Q How can my company ensure compliance with privacy law(s) while sharing data with third parties? A To ensure privacy law compliance, consider the following while developing a third-party data sharing policy: • legitimacy (lawful basis for sharing data); • benefit vs. risk; • whether you have rights to share the information; • safeguards governing the data transfer; • developing sharing protocol and agreements; and • keeping the shared data up-to-date and accurate. Q What are the potential penalties for failure to comply with a privacy law? A Failing to comply with the privacy policies and resulting data breach can lead to significant fines that vary on the degree of non-compliance and efforts to alleviate the damaging nature, and the gravity and duration of the violation once discovered. The GDPR allows for fines of ten million Euros or two percent of the noncompliant firm’s worldwide annual revenues, whichever is greater, for less severe infractions. These fines can be doubled for more serious infractions. Additionally, being embroiled in a data breach controversy can also erode trust among the customer base leading to loss of revenue.
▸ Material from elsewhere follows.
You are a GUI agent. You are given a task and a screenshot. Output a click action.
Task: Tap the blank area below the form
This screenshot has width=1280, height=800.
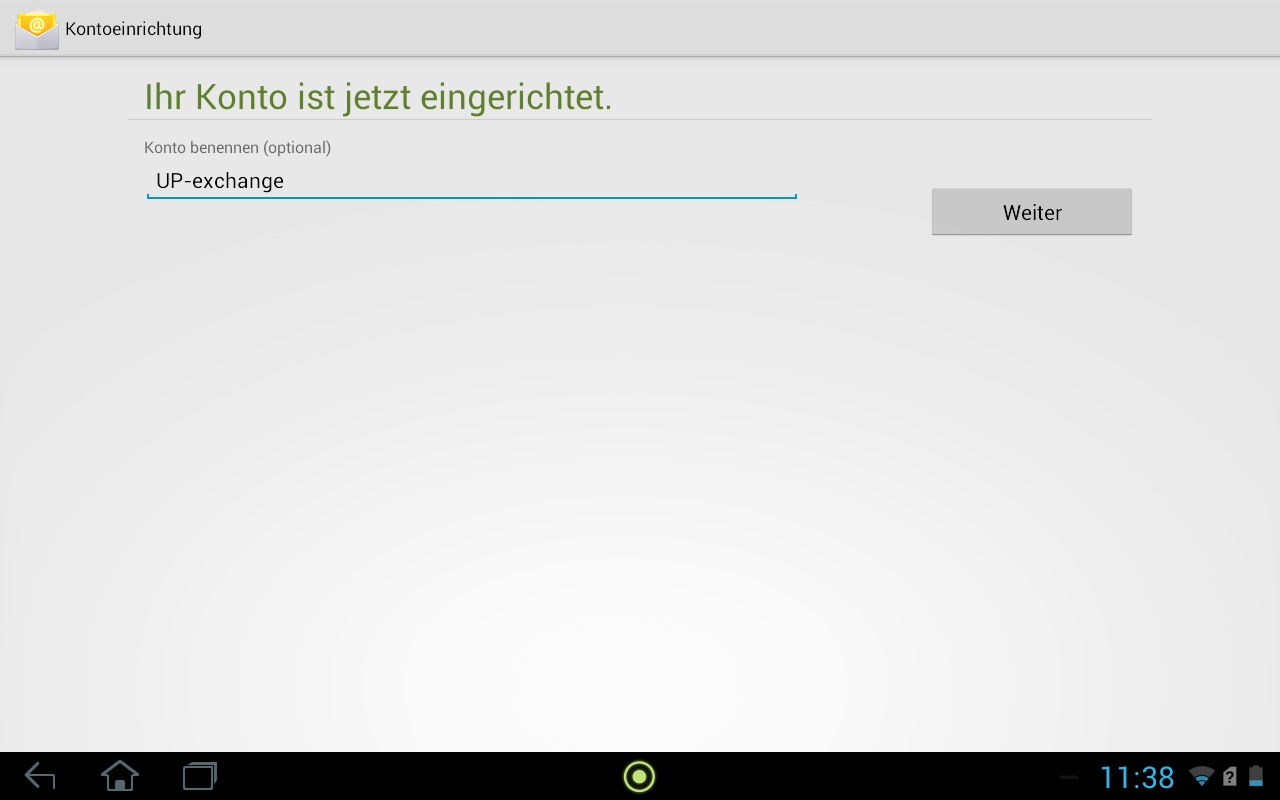coord(640,480)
California provides for fines up to $7,500 for every record affected by the instance of noncompliance. In addition, the CCPA provides for a private cause of action for California residents whose personal information is exposed in connection with a data breach resulting from a company’s failure to implement and maintain reasonable security practices and procedures. The greater of actual damages or statutory damages of up to $750 per incident are permitted. Q What rights does a consumer have under the privacy laws? A Most data privacy laws require consent from the consumer before collecting and using personal data and require notification when a data breach occurs. Specific details vary among jurisdictions. Under the GDPR, a consumer also has the right to be informed about the collection and use of their data once obtained, a right to access their data, and a right to demand deletion of their data or to restrict processing. Under California law, consumers have the right to seek an easily accessible and understandable privacy policy and the right to non-discrimination (businesses are not allowed to discriminate against consumers who have used or exercised any of the privacy rights given to them by law).